Faculty Senate talks raises, guns

Chance Swaim

Despite what Wichita State faculty were told last spring, they will not receive a raise this year.

University President John Bardo spoke at a faculty senate meeting Monday to address a growing faculty concern that salaries have not kept pace with cost of living increases and inflation.

Bardo’s address came as a response to a letter from the Faculty Senate Planning and Budget Committee.

“Particularly frustrating is the fact that the faculty were told in the Spring of 2015 that there would be a 1% pay raise for (Fiscal Year 2016) which could be applied in the Fall, or a 2% increase to be applied in the Spring 2016,” the letter said.

Bardo said the lack of raises resulted from a shortfall created by “significantly lower” enrollment this year than last year.

“Last spring we were working on trying to do something of a salary increase this year,” Bardo said, “but that was based on the assumption that enrollment would be OK, and at the time we didn’t know anything about legislature intending to limit tuition.”

Last summer, Kansas Legislature placed a cap on tuition increases to 3.6 percent for the next two years.

Another barrier, he said, was that the Kansas Legislature did not increase the base budget of the university this year and that he doesn’t anticipate that it will increase any time soon.

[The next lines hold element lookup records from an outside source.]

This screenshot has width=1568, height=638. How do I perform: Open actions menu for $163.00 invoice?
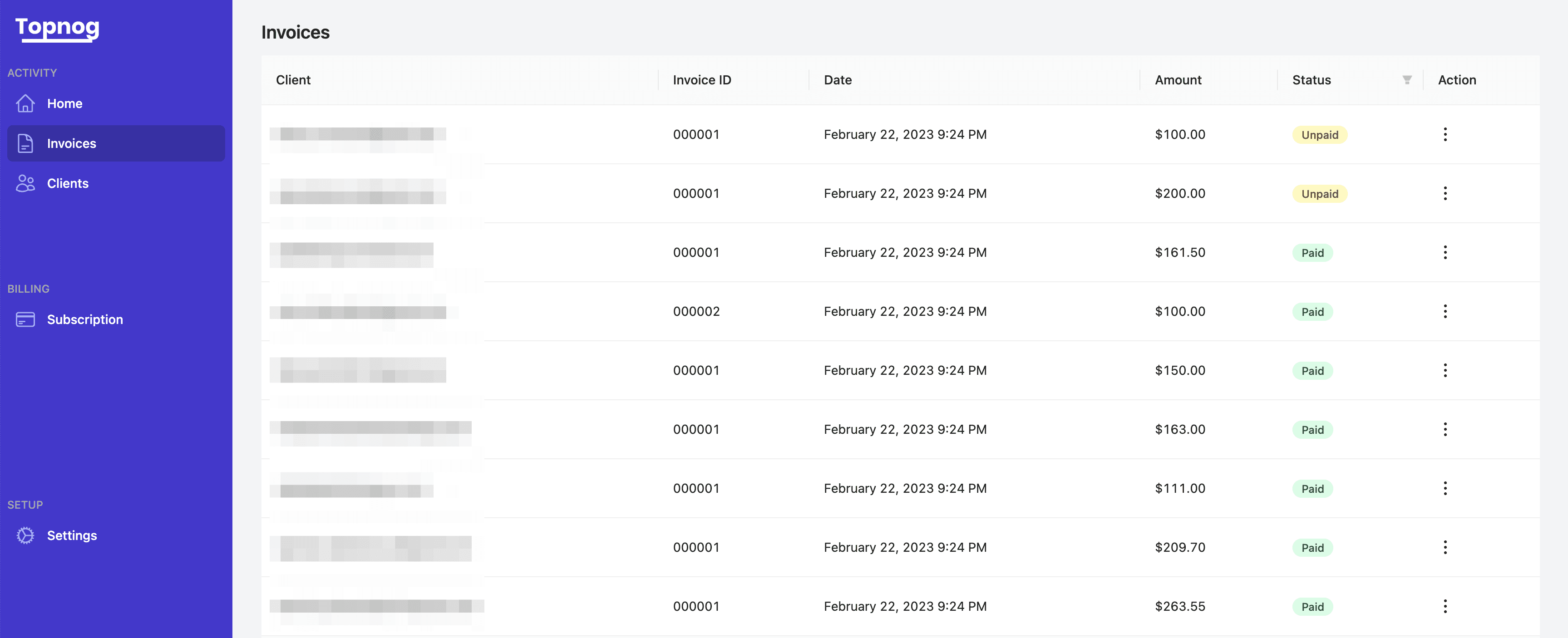click(x=1445, y=429)
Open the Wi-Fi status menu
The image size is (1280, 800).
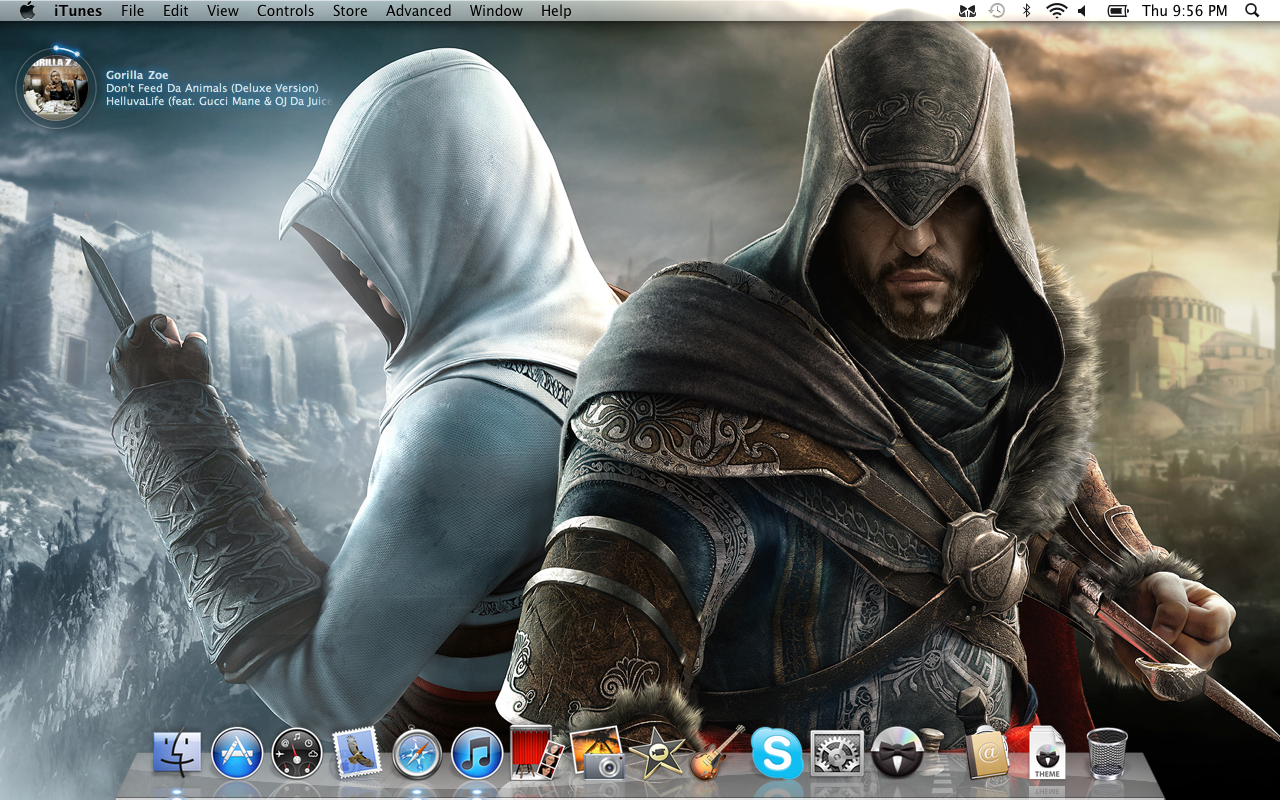tap(1056, 11)
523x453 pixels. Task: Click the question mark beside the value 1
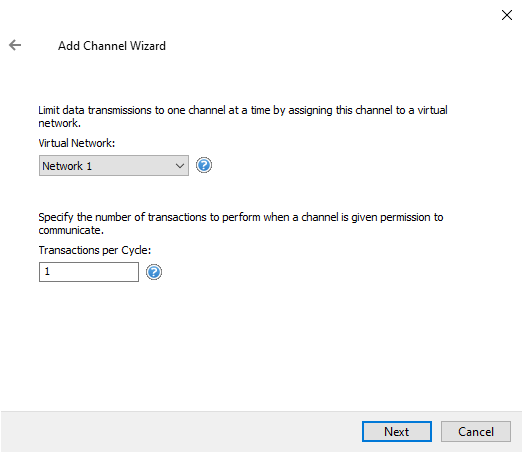click(154, 272)
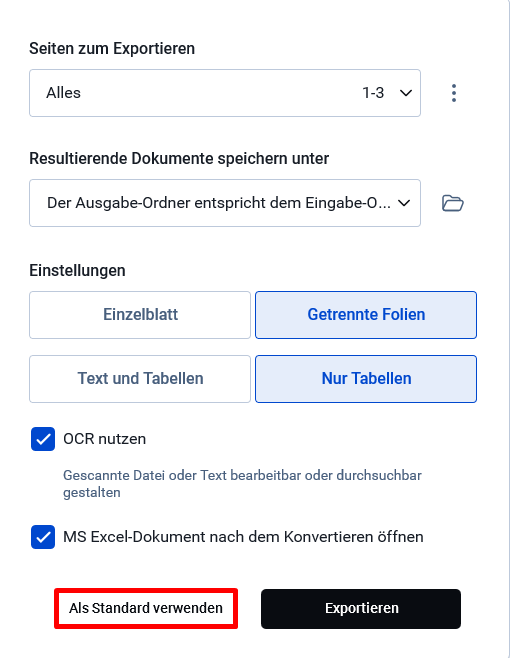Click the 1-3 page range indicator
The height and width of the screenshot is (658, 510).
click(373, 93)
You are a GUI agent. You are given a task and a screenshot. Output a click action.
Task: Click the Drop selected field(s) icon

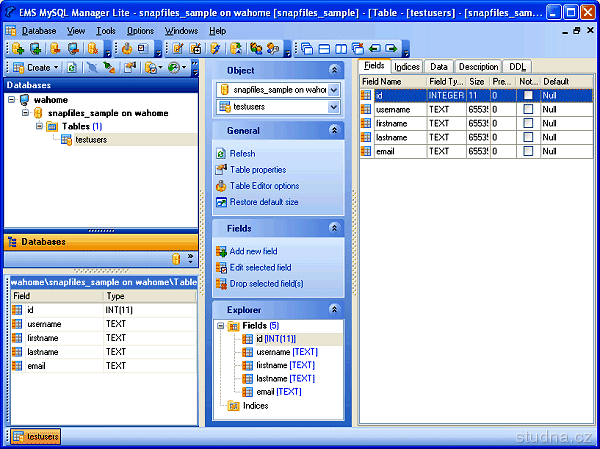[x=221, y=284]
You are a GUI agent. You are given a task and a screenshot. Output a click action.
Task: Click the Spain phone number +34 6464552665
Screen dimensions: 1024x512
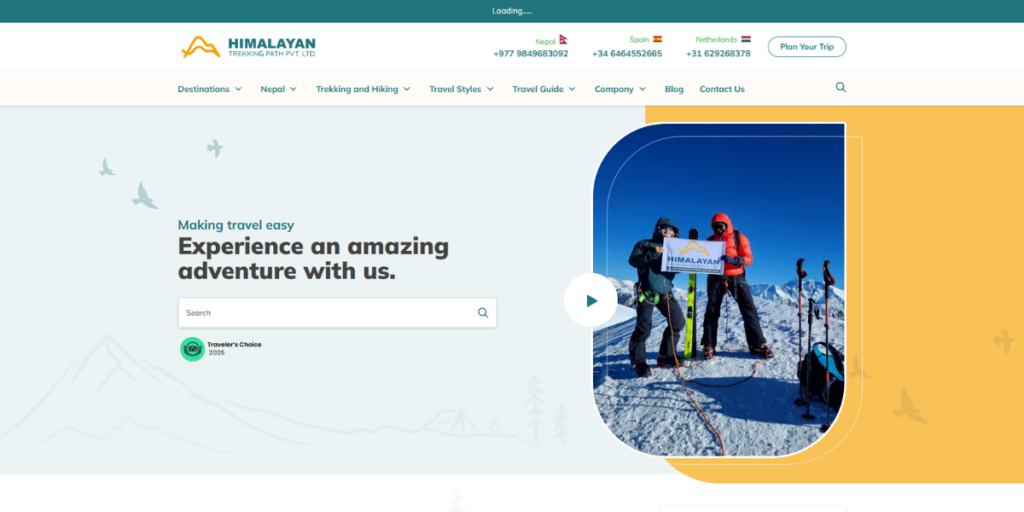tap(627, 54)
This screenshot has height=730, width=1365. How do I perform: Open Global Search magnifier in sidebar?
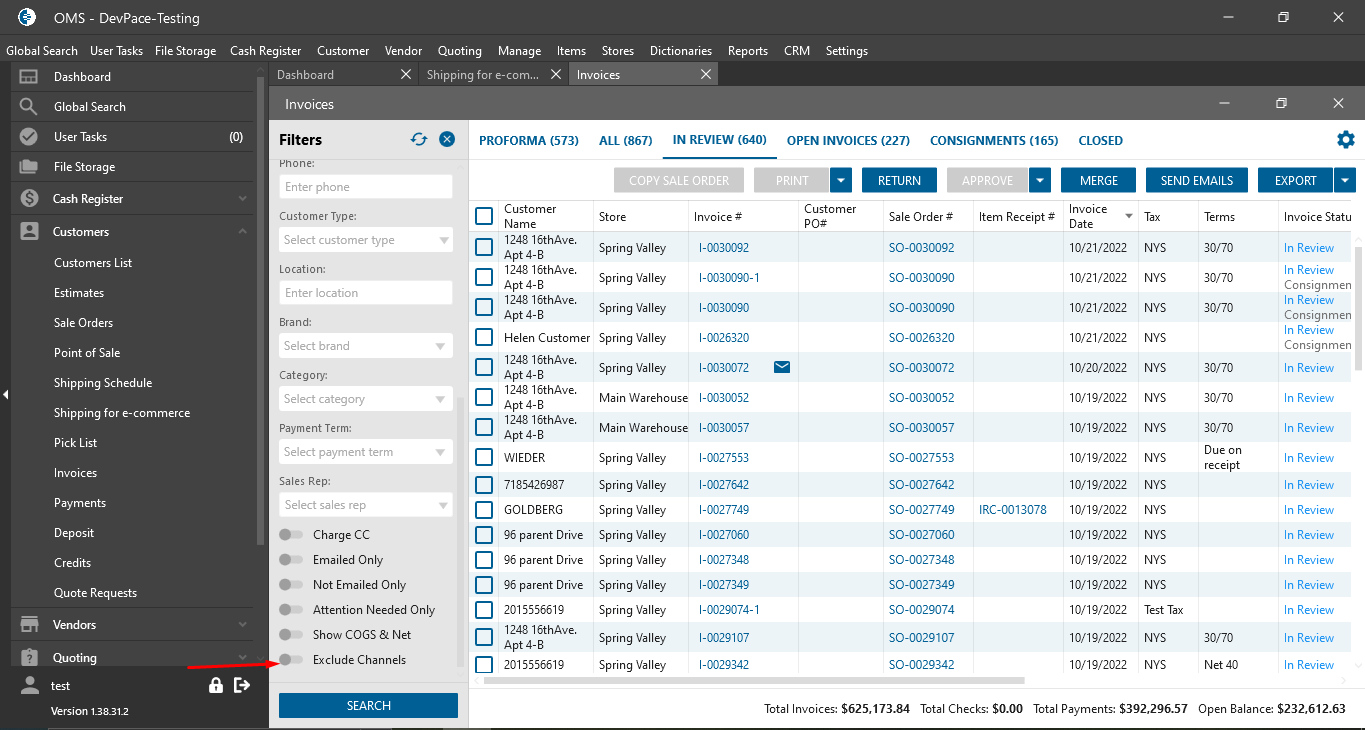(29, 107)

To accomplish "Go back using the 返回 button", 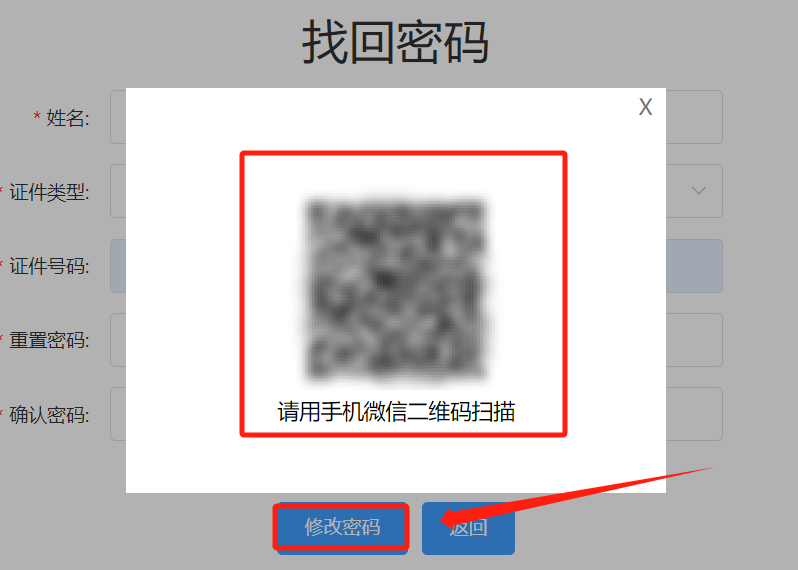I will pos(468,528).
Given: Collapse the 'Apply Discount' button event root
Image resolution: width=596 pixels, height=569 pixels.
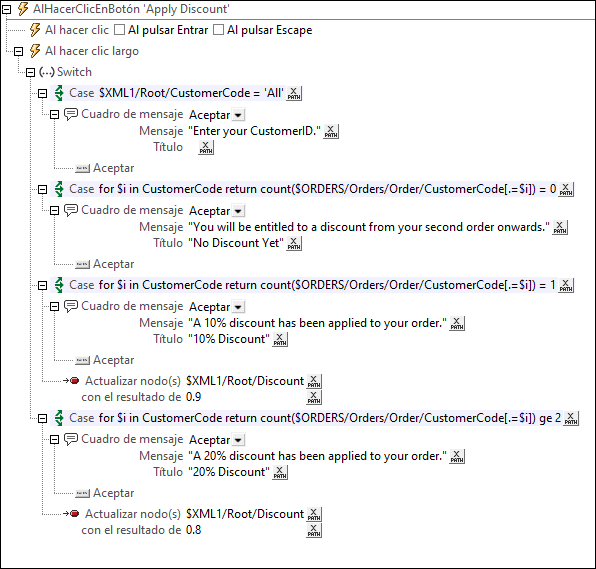Looking at the screenshot, I should coord(6,10).
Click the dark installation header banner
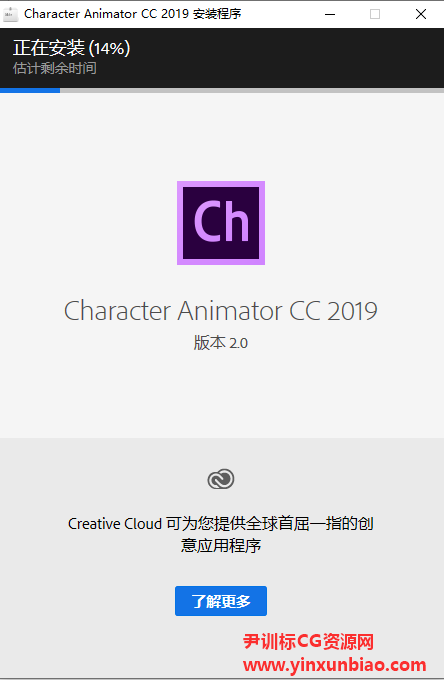The image size is (444, 680). (222, 58)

The state of the stock market, with fossil fuels lowering in value, also played a major role in faculty salaries, Bardo said.

“Enrollment is the one source of revenue, if we can work it, we have most control over,” Bardo said. “The growth of enrollment is in your hands as well as mine.”

“There is a perception among faculty that although we are told ‘there is no money’, there is money available for other projects, including hiring additional administrative positions, as well as a number of consultants,” the budget committee letter said.

The budget committee also requested specific short term and longer term strategies to allow Wichita State to offer more competitive salaries to its faculty.

One of Bardo’s future plans to combat stagnant faculty salaries, he said, is to increase enrollment and “rationalize the budget.”  

When pressed by faculty senate to define rationalizing the budget, Bardo said the plan would function as an “institutional physical,” and would involve an evaluation of university spending, department-by-department, and moving funds based on criteria set by an oversight committee. He did not rule out the possibility of dissolving departments.

“No one will be happy, but it’s going to have to happen,” he said.

“I don’t how much money we will pick up if we do that, but it will be more than zero. And whether it will be enough to change salary structures, I don’t know.”

When asked about a timeline for rationalizing the budget, Bardo said “anything big, don’t do fast.”

“What might happen is some programs that are saying ‘We sure are needing three more faculty,’ then we can say ‘No you don’t.’”

“We look at whether what we’re doing is rational and reasonable, or if what we’re doing is not.”

Guns on Campus

Peer Moore-Jansen, President of Faculty Senate, presented findings of a survey conducted this winter of Wichita State faculty regarding the expiration of an exemption that bans concealed guns on campus.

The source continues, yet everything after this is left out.